Saved data entries:
● ● ● ● ● ● ●

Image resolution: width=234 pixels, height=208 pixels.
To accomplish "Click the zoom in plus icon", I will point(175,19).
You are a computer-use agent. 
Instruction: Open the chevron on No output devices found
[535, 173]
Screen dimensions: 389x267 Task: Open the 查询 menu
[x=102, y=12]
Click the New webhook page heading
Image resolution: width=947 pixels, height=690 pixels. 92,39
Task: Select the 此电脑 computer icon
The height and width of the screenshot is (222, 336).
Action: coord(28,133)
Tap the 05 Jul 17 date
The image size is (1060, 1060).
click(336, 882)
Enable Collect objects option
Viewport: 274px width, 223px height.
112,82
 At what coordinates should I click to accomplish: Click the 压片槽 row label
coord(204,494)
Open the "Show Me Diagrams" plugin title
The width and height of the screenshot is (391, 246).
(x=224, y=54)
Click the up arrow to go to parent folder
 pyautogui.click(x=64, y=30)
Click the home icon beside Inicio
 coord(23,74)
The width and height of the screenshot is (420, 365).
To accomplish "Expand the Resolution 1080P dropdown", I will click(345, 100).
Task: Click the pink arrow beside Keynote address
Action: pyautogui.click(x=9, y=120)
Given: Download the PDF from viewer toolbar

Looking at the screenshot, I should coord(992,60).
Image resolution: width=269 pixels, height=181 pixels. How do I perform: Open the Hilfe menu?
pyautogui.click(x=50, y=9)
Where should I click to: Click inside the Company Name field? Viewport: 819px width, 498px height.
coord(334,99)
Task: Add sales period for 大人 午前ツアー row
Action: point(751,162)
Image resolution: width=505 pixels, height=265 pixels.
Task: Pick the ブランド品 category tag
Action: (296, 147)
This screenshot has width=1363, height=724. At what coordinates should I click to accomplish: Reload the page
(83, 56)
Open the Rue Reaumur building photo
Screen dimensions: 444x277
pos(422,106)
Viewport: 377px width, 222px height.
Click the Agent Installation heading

● ● ● ● ● ● ●

* DIRECTIONS *
Make a precise copy of the records in their entirety.

* ANSWER TO THE EXERCISE *
Image resolution: width=234 pixels, height=208 pixels.
To accomplish "Click the zoom in plus icon", I will point(175,19).
You are a computer-use agent. 
Instruction: Open the chevron on No output devices found
[535, 173]
Screen dimensions: 389x267 Task: Open the 查询 menu
[x=102, y=12]
Click the New webhook page heading
Image resolution: width=947 pixels, height=690 pixels. 92,39
Task: Select the 此电脑 computer icon
The height and width of the screenshot is (222, 336).
Action: coord(28,133)
Tap the 05 Jul 17 date
The image size is (1060, 1060).
click(336, 882)
Enable Collect objects option
Viewport: 274px width, 223px height.
112,82
 At what coordinates should I click to accomplish: Click the 压片槽 row label
coord(204,494)
Open the "Show Me Diagrams" plugin title
The width and height of the screenshot is (391, 246).
(x=224, y=54)
Click the up arrow to go to parent folder
 pyautogui.click(x=64, y=30)
Click the home icon beside Inicio
 coord(23,74)
The width and height of the screenshot is (420, 365).
To accomplish "Expand the Resolution 1080P dropdown", I will click(345, 100).
Task: Click the pink arrow beside Keynote address
Action: pyautogui.click(x=9, y=120)
Given: Download the PDF from viewer toolbar

Looking at the screenshot, I should coord(992,60).
Image resolution: width=269 pixels, height=181 pixels. How do I perform: Open the Hilfe menu?
pyautogui.click(x=50, y=9)
Where should I click to: Click inside the Company Name field? Viewport: 819px width, 498px height.
coord(334,99)
Task: Add sales period for 大人 午前ツアー row
Action: point(751,162)
Image resolution: width=505 pixels, height=265 pixels.
Task: Pick the ブランド品 category tag
Action: (296, 147)
This screenshot has width=1363, height=724. At what coordinates should I click to accomplish: Reload the page
(83, 56)
Open the Rue Reaumur building photo
Screen dimensions: 444x277
pos(422,106)
Viewport: 377px width, 222px height.
Click the Agent Installation heading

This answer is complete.